How Vercel Cut Build Wait Times From 90 Seconds To 5
Vercel achieved an 18x speedup by accepting a harder constraint—treating every build as potentially malicious—and building from scratch with Firecracker microVMs instead of containers, then stacking three optimizations on top.
Read Original Summary used for search
TLDR
• Vercel's Hive platform uses Firecracker microVMs (125ms boot, few MB memory) instead of containers because containers share a kernel—one exploit could reach every customer's build on the same machine
• The 90s→5s improvement came from three stacked optimizations: image caching + block device snapshotting (cut 45s), warm pools of pre-booted cells (eliminated cold starts for common case), and Firecracker's millisecond boot times
• Each build runs in an ephemeral "cell" (one microVM, one container, one build) that's destroyed after completion—reusing would be faster but creates a security leak path
• Warm pools burn substantial money on idle compute, but this tradeoff enables the 5s provisioning time and unlocked product features like enhanced build machines and Secure Compute
• The lesson: threat model drives architecture—cooperative tenants can use containers, but hostile multi-tenancy requires microVMs or sandboxed runtimes, and starting with the right primitive unlocks optimizations you can't retrofit later
In Detail
Vercel's Hive platform treats every customer build as potentially malicious code running on shared hardware—a constraint called hostile multi-tenancy. Containers were inadequate because they share the same Linux kernel; one kernel exploit in a customer's build could reach every other build on the machine. Traditional VMs provide kernel-level isolation but take 30-60 seconds to boot and consume hundreds of megabytes just to exist. Vercel chose Firecracker microVMs, which boot in 125ms and use only a few MB of memory while providing hardware-enforced isolation with separate kernels. This foundation made the speed optimizations possible.
The 18x improvement came from three compounding layers. First, faster boots: Vercel caches the build container image locally (shaving 45 seconds off cold starts) and uses block device snapshotting to start new cells from a saved known-good state instead of building from scratch. Second, warm pools: Vercel keeps cells pre-booted with the build container loaded, so most builds start immediately with zero wait. The 5-second provisioning time only applies when the warm pool is empty during traffic spikes. Third, Firecracker's baseline speed makes warm pools practical at scale—traditional VMs boot too slowly to make this work.

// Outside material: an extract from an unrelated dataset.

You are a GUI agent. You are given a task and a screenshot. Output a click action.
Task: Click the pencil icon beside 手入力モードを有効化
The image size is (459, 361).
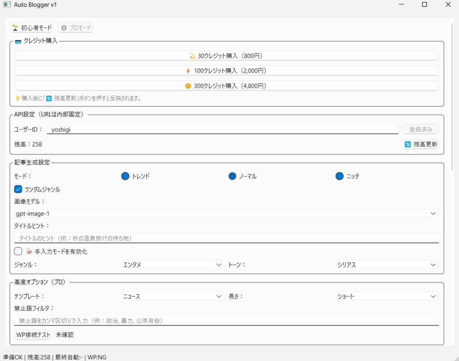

The architecture has real costs. Warm pools burn money on idle compute, and building Hive from primitives required enormous engineering investment versus using Kubernetes or ECS. But owning the substrate gave Vercel leverage to ship features like enhanced build machines and Secure Compute that would be difficult to retrofit onto a third-party platform. The broader lesson: threat model determines architecture, and sometimes accepting more complexity at the foundation unlocks capabilities you can't add later. Vercel got faster by choosing the harder path first.